— Kutipan Halaman —
◇ ◇ ◇
Ceria akan mengembangkan fasilitas pengolahan dan pemurnian yang dapat mengokah bijih nikel kadar tinggi (saprolite) dan bijih nikel kadar rendah (limonite) yang memiliki kandungan cobalt yang baik dengan menggunakan 2 teknologi. Bijih saprolite diolah menggunakan teknologi RKEF terkini, yaitu rectangular RKEF dengan kapasitas 72MVA untuk setiap linenya, sementara bijih limonite akan diolah dengan menggunakan teknologi High Pressure Acid Leaching (HPAL).
Saat ini, dia menyebut Ceria sedang membangun line 1 smelter dari target 4 smelter RKEF dengan tungku persegi panjang 72 MVA dengan kapasitas produksi FeNi 252.700tpa dengan kadar 22 persen nikel. Nanti, kapasitas produksi smelter itu akan mengandung logam Nikel sebanyak 55.600 ton pada produknya.
Fasilitas HPAL akan dibangun secara bertahap dan diharapkan dapat memiliki kapasitas produksi total sebesar 312,000 ton mixed hydroxide precipitation (MHP) yang di dalamnya terkandung 120,000 ton nikel dan 12,300 ton cobalt.
Ceria melihat pengembangan smelter RKEF dan HPAL sebagai tahapan pengembangan awal menuju hilirisasi nikel. Ceria merencanakan pengembangan yang terdiri atas 5 tahapan pengembangan proyek pengolahan dan pemurnian bijih nikel. Untuk bijih nikel saprolite yang diolah melalui smelter RKEF dan memproduksi ferronickel akan dilanjutkan pengolahannya hingga memproduksi nickel matte sampai produk pengolahan antara akhir nickel sulphate.
◇ ◇ ◇
— Bahan Sumber —
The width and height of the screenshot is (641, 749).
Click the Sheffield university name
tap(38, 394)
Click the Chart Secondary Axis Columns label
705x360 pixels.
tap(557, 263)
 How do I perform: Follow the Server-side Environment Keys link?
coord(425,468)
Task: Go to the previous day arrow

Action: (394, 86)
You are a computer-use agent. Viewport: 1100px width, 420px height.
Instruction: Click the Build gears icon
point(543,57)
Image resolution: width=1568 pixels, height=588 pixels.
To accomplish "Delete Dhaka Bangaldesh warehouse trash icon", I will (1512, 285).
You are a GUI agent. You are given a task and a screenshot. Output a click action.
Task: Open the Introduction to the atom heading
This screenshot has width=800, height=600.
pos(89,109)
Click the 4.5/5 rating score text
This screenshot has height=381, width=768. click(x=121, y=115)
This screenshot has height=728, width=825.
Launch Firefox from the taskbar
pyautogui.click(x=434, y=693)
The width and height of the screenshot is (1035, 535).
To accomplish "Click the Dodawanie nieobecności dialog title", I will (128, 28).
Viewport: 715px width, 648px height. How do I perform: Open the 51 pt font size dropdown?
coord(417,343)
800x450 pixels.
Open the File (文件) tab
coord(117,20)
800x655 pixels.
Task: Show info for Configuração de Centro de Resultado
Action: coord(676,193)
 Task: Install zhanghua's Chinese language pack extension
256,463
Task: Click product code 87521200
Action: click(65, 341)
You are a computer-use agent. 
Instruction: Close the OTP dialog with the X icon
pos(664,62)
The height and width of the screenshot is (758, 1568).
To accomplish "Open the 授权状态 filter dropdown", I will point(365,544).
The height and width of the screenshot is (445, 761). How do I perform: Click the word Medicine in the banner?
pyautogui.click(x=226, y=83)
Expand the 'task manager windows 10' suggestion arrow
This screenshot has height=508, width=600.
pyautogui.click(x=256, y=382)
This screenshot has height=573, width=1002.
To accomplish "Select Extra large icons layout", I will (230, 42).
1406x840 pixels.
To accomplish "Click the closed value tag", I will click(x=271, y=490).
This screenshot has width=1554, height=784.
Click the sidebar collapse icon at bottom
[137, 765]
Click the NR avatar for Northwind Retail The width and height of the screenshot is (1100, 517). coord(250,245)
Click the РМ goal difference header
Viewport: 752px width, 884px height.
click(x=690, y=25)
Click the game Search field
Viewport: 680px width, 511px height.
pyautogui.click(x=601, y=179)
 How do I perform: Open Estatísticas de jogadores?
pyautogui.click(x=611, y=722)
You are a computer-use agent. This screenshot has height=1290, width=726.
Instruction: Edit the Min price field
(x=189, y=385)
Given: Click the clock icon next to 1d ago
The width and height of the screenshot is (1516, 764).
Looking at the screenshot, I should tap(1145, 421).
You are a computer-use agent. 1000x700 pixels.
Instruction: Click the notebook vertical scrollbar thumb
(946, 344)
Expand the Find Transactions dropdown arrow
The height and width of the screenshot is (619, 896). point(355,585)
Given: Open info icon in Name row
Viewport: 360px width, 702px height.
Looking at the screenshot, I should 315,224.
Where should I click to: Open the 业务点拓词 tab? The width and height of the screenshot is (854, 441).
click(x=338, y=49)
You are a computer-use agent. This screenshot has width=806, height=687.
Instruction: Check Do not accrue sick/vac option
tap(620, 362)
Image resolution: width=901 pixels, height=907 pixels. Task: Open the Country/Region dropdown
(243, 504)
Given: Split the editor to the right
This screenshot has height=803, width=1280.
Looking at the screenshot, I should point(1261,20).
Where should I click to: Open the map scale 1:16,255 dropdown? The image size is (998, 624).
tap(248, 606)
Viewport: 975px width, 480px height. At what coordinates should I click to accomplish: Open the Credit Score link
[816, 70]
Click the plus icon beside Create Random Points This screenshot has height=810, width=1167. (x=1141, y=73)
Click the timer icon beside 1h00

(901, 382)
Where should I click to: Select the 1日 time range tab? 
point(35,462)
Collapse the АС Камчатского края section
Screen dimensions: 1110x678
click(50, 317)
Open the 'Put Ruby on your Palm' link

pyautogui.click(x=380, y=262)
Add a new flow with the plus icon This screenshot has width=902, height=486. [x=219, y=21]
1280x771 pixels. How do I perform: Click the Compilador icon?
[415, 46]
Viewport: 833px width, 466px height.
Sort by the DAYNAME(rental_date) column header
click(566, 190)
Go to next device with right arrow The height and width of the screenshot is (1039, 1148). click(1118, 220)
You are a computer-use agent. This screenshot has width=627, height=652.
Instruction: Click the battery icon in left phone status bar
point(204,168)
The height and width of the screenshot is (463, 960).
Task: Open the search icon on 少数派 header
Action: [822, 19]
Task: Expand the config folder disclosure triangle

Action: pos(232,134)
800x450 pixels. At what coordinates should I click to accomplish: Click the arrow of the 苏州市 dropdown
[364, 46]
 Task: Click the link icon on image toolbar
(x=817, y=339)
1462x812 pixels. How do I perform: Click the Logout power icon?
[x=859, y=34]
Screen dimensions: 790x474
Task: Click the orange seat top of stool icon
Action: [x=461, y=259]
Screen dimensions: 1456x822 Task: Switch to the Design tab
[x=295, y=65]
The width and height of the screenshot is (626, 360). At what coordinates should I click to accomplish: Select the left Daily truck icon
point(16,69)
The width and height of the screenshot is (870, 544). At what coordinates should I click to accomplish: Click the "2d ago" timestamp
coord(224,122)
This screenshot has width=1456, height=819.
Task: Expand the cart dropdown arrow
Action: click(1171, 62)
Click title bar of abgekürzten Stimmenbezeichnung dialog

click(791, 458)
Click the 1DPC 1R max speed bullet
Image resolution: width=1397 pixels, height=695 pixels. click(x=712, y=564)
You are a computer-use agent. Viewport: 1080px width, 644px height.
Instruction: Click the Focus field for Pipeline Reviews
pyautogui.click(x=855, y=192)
◇ ◇ ◇
— Perintah Kerja 1 —
Menurut kutipan tentang proyek smelter nikel Ceria, teknologi apa yang akan digunakan untuk mengolah bijih limonite?
— Perintah Kerja 2 —
Teruskan kutipan tentang proyek smelter nikel Ceria mulai setelah kalimat terakhirnya.

— Area Jawaban 1 —
High Pressure Acid Leaching (HPAL).

— Area Jawaban 2 —
Sementara bijih limonite yang diolah melalui pabrik HPAL untuk memproduksi MHP akan dilanjutkan sampai nickel sulphate, lalu dilanjutkan menjadi precursors (katoda dan anoda) yang hasil akhirnya adalah battery cells dan battery pack. ’’Kami berkomitmen untuk mendukung program net zero emission pemerintah pada 2060. Kami dalam proses membangun pabrik untuk baterai,’’ imbuhnya.
Lebih lanjut dia menjelaskan, Ceria punya tujuan untuk menjadi pemain integral dalam upaya Indonesia untuk menjadi pusat produksi kendaraan listrik dan baterai global. Oleh sebab itu, dia juga berkomitmen pada praktik berkelanjutan dan inovasi teknologi.
Guna menginplementasikannya, Ceria berinvestasi dalam teknologi pemurnian yang akan memenuhi permintaan nikel dan kobalt. Apalagi, saat ini permintaannya terus meningkat di seluruh dunia yang bermuara pada percepatan transisi energi hijau dengan output green product.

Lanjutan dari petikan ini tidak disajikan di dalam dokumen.